**Tasks**
a. Answer these questions about the Astragalus membranaceus excerpt, giving each answer on its own line marked like the question.
(i) How does the excerpt describe astragaloside IV?
(ii) Which two fields does network pharmacology combine?
(iii) What does the abbreviation TCMSP stand for?
b. Carry on the Astragalus membranaceus excerpt with the next few sentences, beginning right after its last line.
++++ Page excerpt
Astragalus membranaceus (AM) has been used for several centuries as a common Qi-tonifying and immunomodulating herb in traditional Chinese medicine. It is widely used to treat diabetes and metabolic syndrome, and especially for the treatment of DN.[8] Many clinical experiments have shown that AM can alleviate blood glucose, albuminuria, and serum creatinine levels in DN patients.[9,10] In addition, it has a wide range of pharmacological effects such as antirheumatic, antiangiogenic, antiallergic, anti-inflammatory, and antibacterial activities.[11] In particular, astragaloside IV – a crucial active component in AM – could inhibit oxidative stress and inflammatory reaction and reduce glucose metabolic disorders and hemorheology anomalies.[12]
Network pharmacology is a network construction and network topology analysis strategy that combines pharmacology and pharmacodynamics. It is a novel research field which is implicated in the application of omics and systems biology-based technologies.[13,14] In recent years, the application of network pharmacology has become a comprehensive tool to systematically reveal the complex network relationships between bioactive components and potential mechanisms of traditional Chinese medicine formulas.[15] The aim of this study was to reveal the mechanism of AM in the treatment of DN through the regulation of miRNA expression and provide a new target to supports the clinical use of AM for DN. A detailed flow chart of the network pharmacology analysis is shown in Figure 1.
Figure 1.
Flowchart of the network pharmacology analysis. CTD = Comparative Toxicogenomics Database, DL = drug-likeness, OB = oral bioavailability, PPI = protein–protein interaction, GEO = gene expression, omnibus, GO = gene ontology, KEGG = Kyoto encyclopedia of genes and genomes, miRNAs = microRNAs, TCMSP = traditional Chinese medicine systems pharmacology database, TTD = therapeutic target database.
++++++++
++++ Records shown
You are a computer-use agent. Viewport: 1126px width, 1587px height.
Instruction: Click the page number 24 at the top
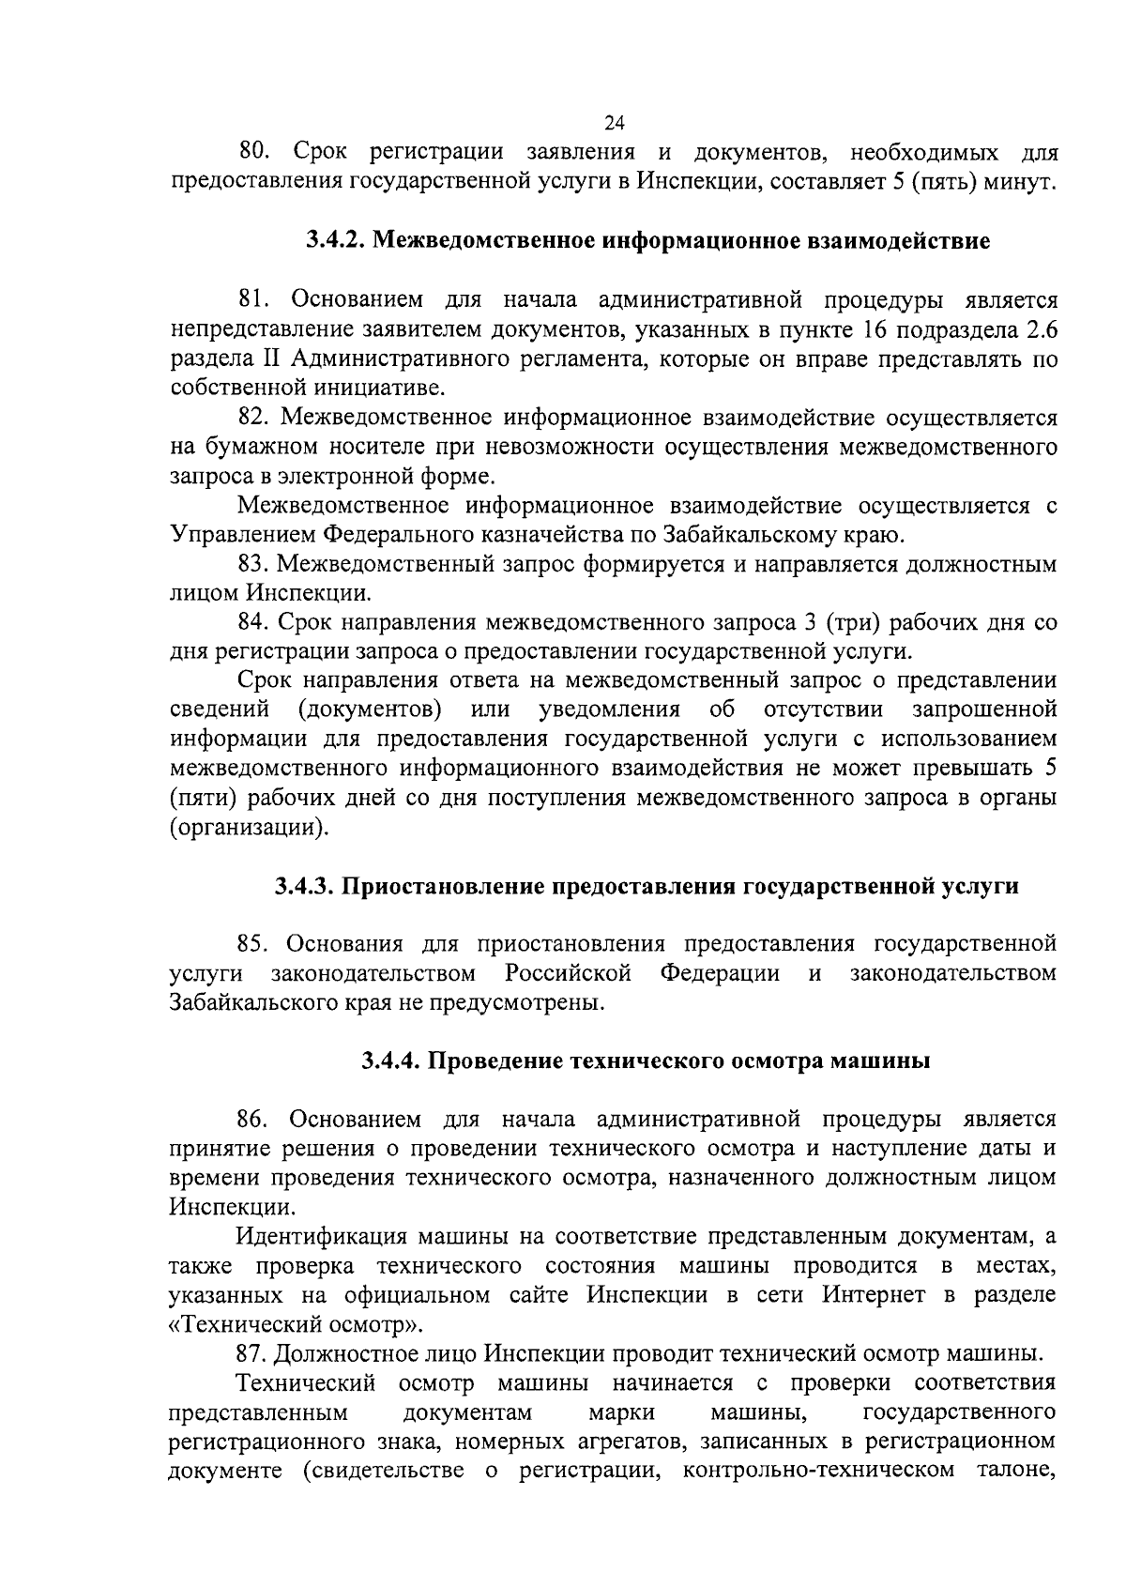click(615, 123)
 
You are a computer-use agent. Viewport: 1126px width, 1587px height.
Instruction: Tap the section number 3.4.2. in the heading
click(337, 240)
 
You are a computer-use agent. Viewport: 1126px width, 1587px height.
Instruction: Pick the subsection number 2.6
click(1040, 329)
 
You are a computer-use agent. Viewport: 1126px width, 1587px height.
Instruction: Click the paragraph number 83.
click(255, 565)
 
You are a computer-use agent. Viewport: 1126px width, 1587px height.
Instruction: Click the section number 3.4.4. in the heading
click(392, 1061)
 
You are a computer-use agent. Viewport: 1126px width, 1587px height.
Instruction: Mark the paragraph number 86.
click(255, 1120)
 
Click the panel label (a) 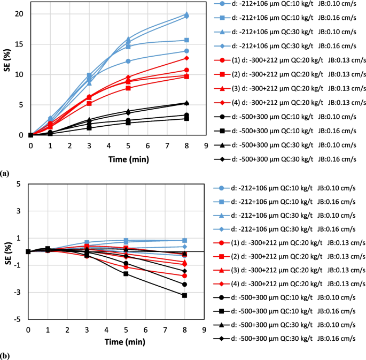[x=5, y=173]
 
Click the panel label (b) [x=5, y=355]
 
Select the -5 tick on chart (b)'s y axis [x=20, y=319]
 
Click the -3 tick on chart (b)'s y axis [x=20, y=292]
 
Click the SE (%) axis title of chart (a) [x=7, y=73]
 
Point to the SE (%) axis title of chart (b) [x=7, y=251]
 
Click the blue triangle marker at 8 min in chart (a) [x=186, y=13]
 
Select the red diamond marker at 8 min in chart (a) [x=186, y=58]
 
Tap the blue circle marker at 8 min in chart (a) [x=186, y=51]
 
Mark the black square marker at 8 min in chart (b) [x=184, y=295]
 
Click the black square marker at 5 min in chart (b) [x=126, y=274]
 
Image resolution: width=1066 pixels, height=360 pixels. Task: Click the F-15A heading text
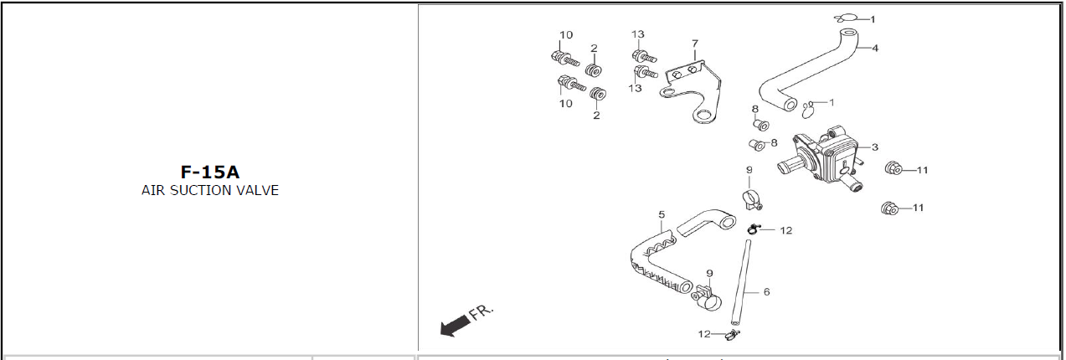coord(209,172)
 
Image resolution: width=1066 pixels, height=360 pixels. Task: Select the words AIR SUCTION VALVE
coord(209,191)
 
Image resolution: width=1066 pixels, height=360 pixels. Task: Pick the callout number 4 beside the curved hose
coord(875,48)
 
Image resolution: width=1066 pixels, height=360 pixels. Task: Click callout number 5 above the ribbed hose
coord(662,214)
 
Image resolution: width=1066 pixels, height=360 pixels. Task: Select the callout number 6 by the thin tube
coord(765,292)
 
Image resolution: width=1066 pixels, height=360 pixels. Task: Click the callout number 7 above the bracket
coord(694,44)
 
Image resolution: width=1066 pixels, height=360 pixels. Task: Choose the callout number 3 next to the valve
coord(875,147)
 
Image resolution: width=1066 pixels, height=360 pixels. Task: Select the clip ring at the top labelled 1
coord(844,18)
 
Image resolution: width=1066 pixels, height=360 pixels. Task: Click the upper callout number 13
coord(638,34)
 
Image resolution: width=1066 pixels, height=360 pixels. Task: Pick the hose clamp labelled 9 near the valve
coord(751,199)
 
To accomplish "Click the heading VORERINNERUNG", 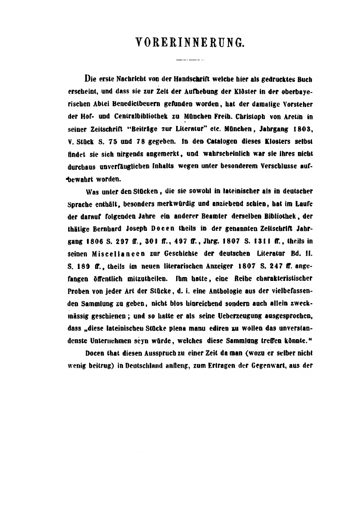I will [190, 42].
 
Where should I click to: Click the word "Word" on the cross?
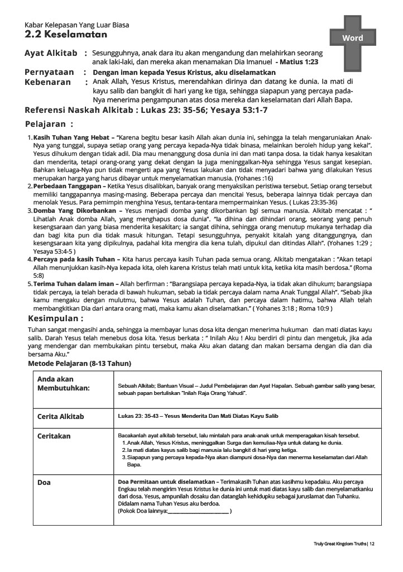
++++++++
**Written answers**
a.
(i) A crucial active component in AM.
(ii) Pharmacology and pharmacodynamics.
(iii) Traditional Chinese medicine systems pharmacology database.

b.
2. Materials and methods
2.1. Screening active components of AM
All components related to AM were screened by using the traditional Chinese medicine systems pharmacology (http://lsp.nwsuaf.edu.cn/tcmsp.php), which contains 12 pharmacokinetic parameters including oral bioavailability (OB), drug-likeness (DL), half-life, intestinal epithelial permeability (Caco-2), blood–brain barrier, and etc. OB is one of the most important pharmacokinetic parameters of the absorption, distribution, metabolism, and excretion characteristics of drugs. DL evaluation helps to screen out candidate compounds, which can act as an indicator of its proximity to a listed drug. Hence, the Tanimoto coefficient was applied to evaluate the DL of molecules in AM, using the following formula: T(a, b) = (a, b)/(|a|2 + |b|2 − a × b). High OB and excellent DL are usually key indicators of a molecule that is biologically active.[16] Therefore, the selected active components meeting the demands of both OB ≥30% and DL ≥0.18 were considered as the screening criteria for further analyses.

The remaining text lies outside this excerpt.